A Seattle couple who found refuge after the Holocaust left behind their life savings to the U.S. government.

Peter and Joan Petrasek requested in their wills to have a cashier's check made out to the Department of Treasury for the value of their estate: $847,215.57.

The wills stated that the money was to be donated "to the government of the United States of America," the Seattle Times reported.

A spokesman for the Treasury said that donations to the government are not too common, but they do happen, and the money is put in a general fund.

"He (Peter) wanted to make a statement about how much it meant to him to be an American citizen," said Peter Winn, the assistant U.S. attorney in Seattle who worked on the estate.

Ron Wright, the couple's neighbor of 30 years, told the Seattle Times that Peter grew up during the Nazi occupation of his native Czech Republic, according to the Daily Mail.

Peter's sister died in the Allied bombing of Dresden, Germany, where she worked in a factory during the war. His mother was left behind in Prague. His father had been sent to a concentration camp.
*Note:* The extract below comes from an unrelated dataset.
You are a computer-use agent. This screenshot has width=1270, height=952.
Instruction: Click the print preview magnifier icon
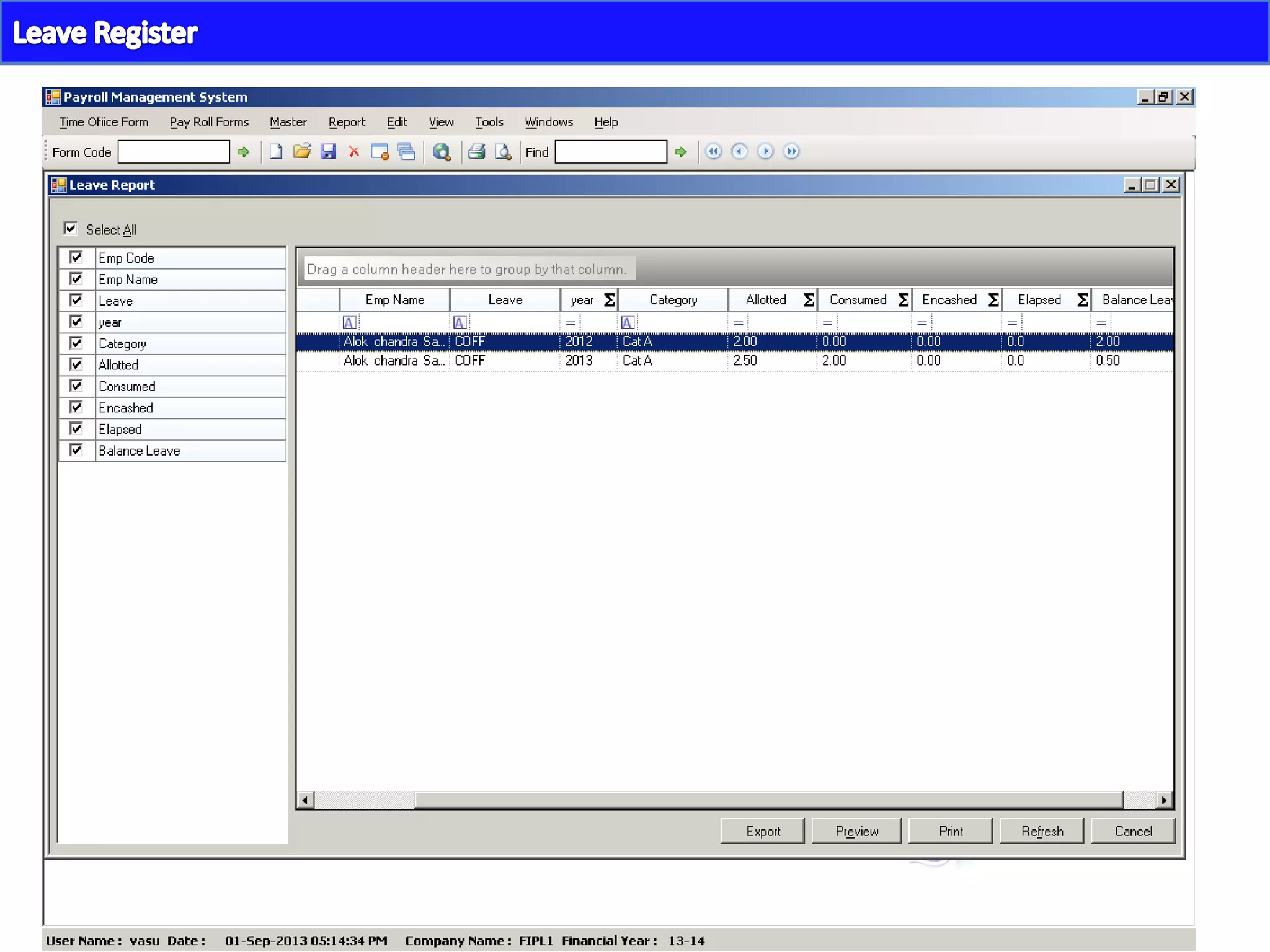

The Nazis confiscated all of their belongings.

Peter was put in a youth camp associated with the Nazi air force, the Luftwaffe, but after his plane was shot down, he hiked to Switzerland and then made it to the U.S. as a refugee, the NY Daily News reported.

"As a refugee from World War II, he was very grateful to his adopted country," Winn told the Times. "He grew up with a lot of people in Eastern Europe who would have been happy to change places with him."

Joan was an Irish immigrant, KIRO 7 reported.

Peter and Joan met and then married in Ottawa, where Peter had moved after the war, in 1951. They worked in Quebec, and eventually settled down in Seattle, and Peter worked at Bethlehem Steel as a metallurgist.

Peter died at age 85 from heart failure on May 5, 2012. Joan died 13 years earlier from breast cancer at age 79.

"It really reminds you how this country was founded by immigrants, and it's pretty obvious these folks felt pretty proud they were U.S. citizens," Winn said.